O evento que iniciou nesta quinta-feira, 09, e vai até sexta-feira, dia 10, é alusivo ao Dia Mundial do Diabetes Mellitus, em 14 de novembro, e tem como objetivo promover o debate em torno da prevenção e cuidado da doença e fomentar a discussão sobre a necessidade de criação do fluxo de referência e contrarreferência para atendimento e acompanhamento das pessoas com diabetes.
No primeiro dia do encontro, a programação foi voltada para os profissionais e acadêmicos da área da saúde. O segundo momento será direcionado aos usuários do Sistema Único de Saúde (SUS) e pacientes com Diabetes Mellitus.
“Realizaremos o Simpósio em parceria com a Unifap, onde é realizado também o serviço de cuidados a pessoas com feridas complexas da Unidade Básica de Saúde da Instituição”, disse a chefe da Unidade de Ambulatório do HU-Unifap, Deize Pontes.
No HU-Unifap os pacientes com a doença são atendidos nas unidades de Ambulatório, de Reabilitação Multiprofissional e de Internação.
Sobre a doença
Diabetes Mellitus é uma doença causada pela produção insuficiente ou má absorção de insulina, hormônio que regula a glicose no sangue e garante energia para o organismo. A insulina é um hormônio que tem a função de quebrar as moléculas de glicose (açúcar) transformando-a em energia para manutenção das células do nosso organismo.

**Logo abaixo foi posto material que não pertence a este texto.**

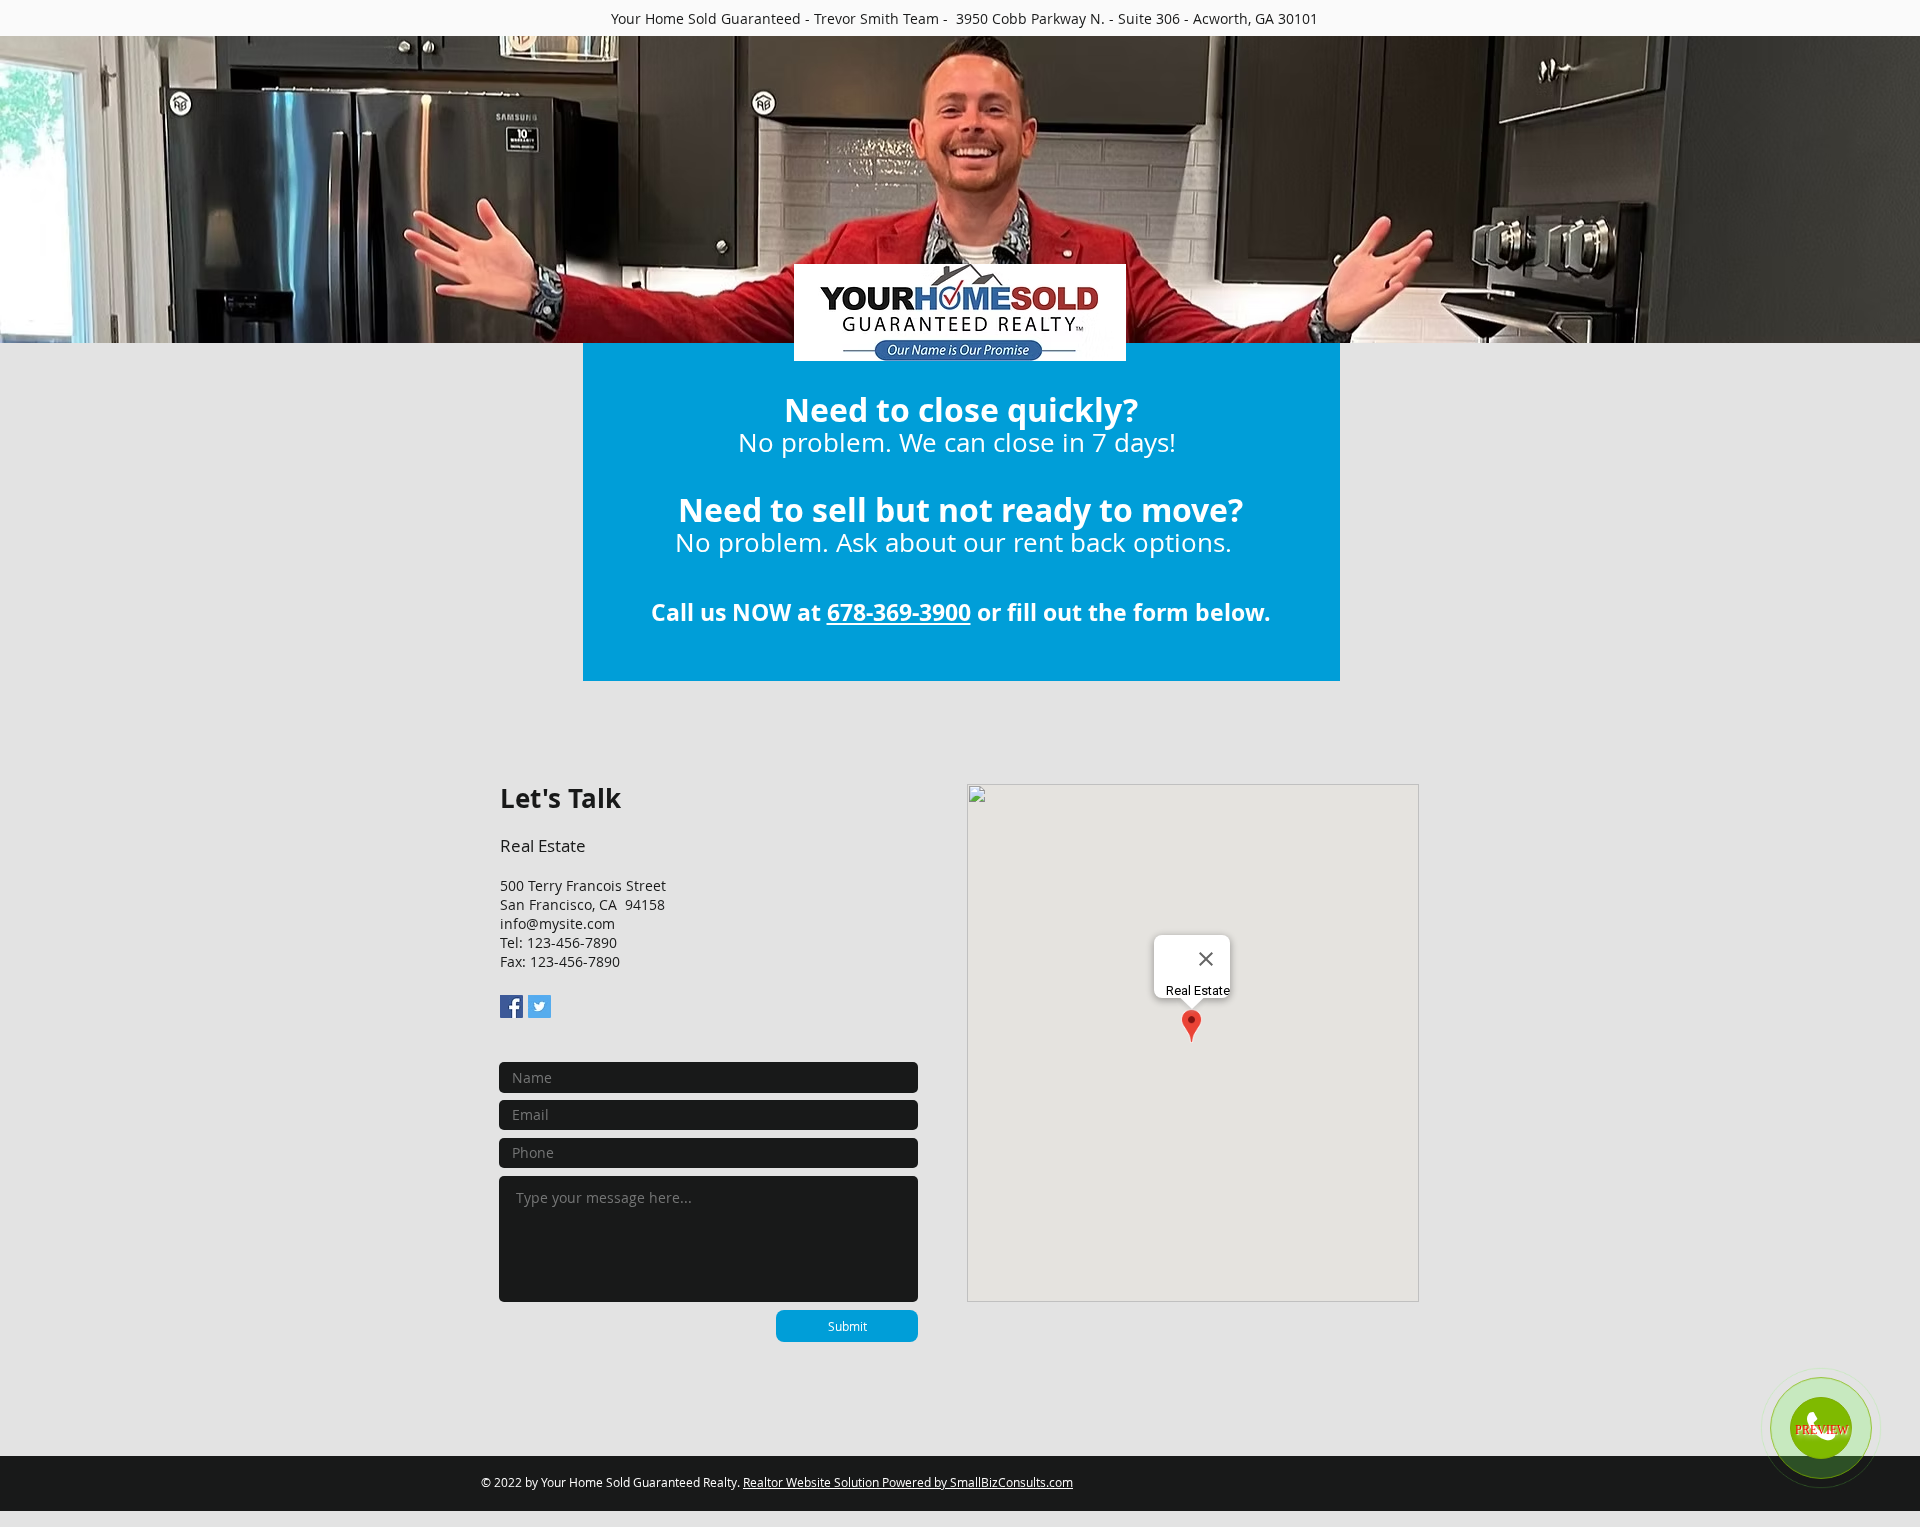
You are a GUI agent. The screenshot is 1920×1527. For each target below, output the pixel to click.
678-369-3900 (899, 612)
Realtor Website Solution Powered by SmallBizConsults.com (908, 1482)
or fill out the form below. (1121, 612)
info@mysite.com (557, 923)
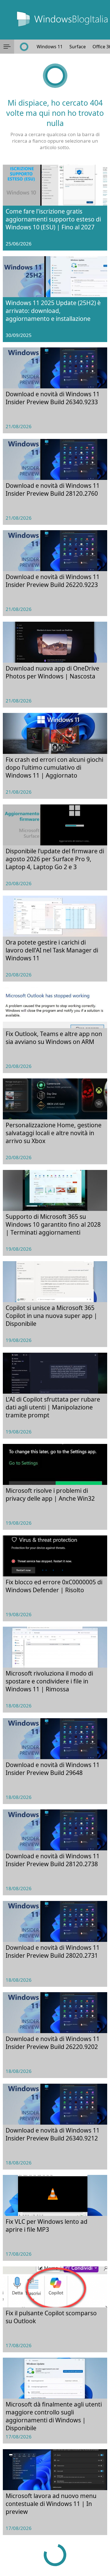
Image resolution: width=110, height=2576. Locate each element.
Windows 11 (50, 46)
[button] (7, 47)
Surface (77, 46)
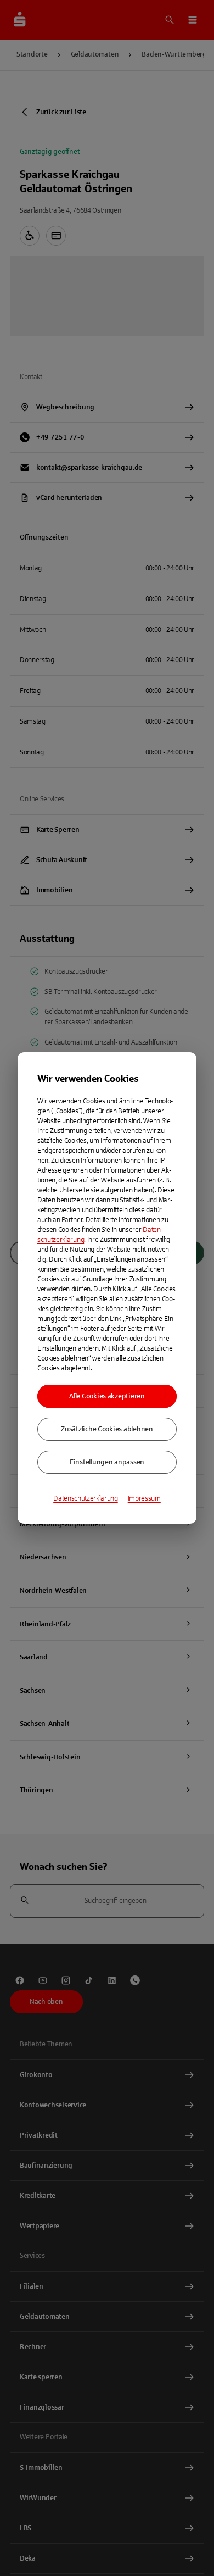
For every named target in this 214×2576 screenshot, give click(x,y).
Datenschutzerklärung (85, 1498)
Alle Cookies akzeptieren (107, 1396)
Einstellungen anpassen (107, 1462)
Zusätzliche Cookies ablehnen (107, 1429)
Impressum (144, 1498)
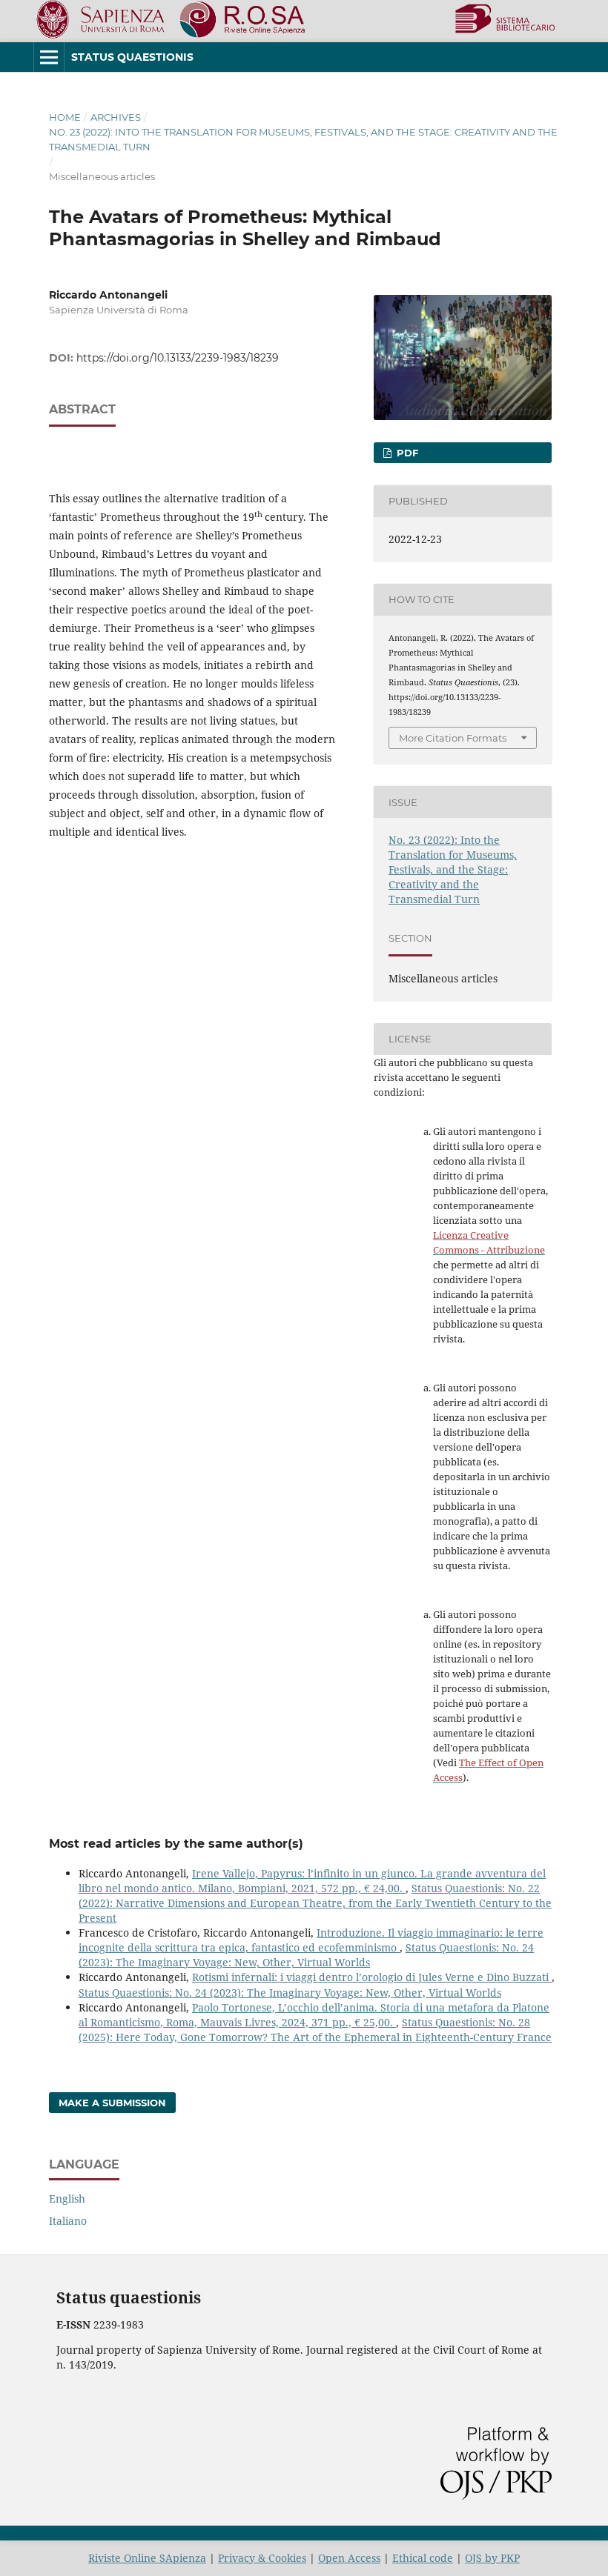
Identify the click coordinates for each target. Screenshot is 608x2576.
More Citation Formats (452, 738)
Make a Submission (112, 2103)
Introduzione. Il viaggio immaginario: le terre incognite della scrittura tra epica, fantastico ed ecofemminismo (311, 1940)
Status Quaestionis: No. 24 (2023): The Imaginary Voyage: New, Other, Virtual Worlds (306, 1954)
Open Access (349, 2558)
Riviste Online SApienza (147, 2558)
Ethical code (422, 2558)
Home (65, 117)
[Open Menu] (49, 57)
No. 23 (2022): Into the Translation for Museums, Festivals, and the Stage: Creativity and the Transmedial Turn (303, 139)
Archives (115, 117)
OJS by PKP (492, 2558)
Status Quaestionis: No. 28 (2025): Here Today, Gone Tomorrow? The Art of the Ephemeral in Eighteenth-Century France (315, 2029)
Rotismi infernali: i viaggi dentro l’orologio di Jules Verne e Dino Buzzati (372, 1977)
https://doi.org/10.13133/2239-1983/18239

A doença pode causar o aumento da glicemia e as altas taxas podem levar a complicações no coração, nas artérias, nos olhos, nos rins e nos nervos, e em casos mais graves, pode levar à morte.
O “pé diabético” acomete, em especial, quem tem o tipo 1 da doença (perda da capacidade do pâncreas em produzir insulina, que em falta faz com que a glicose não entre nas células e se acumule na corrente sanguínea) ou o tipo 2 (as células não conseguem aproveitar o hormônio liberado pelo pâncreas e a glicose passa a ser utilizada de modo ineficaz).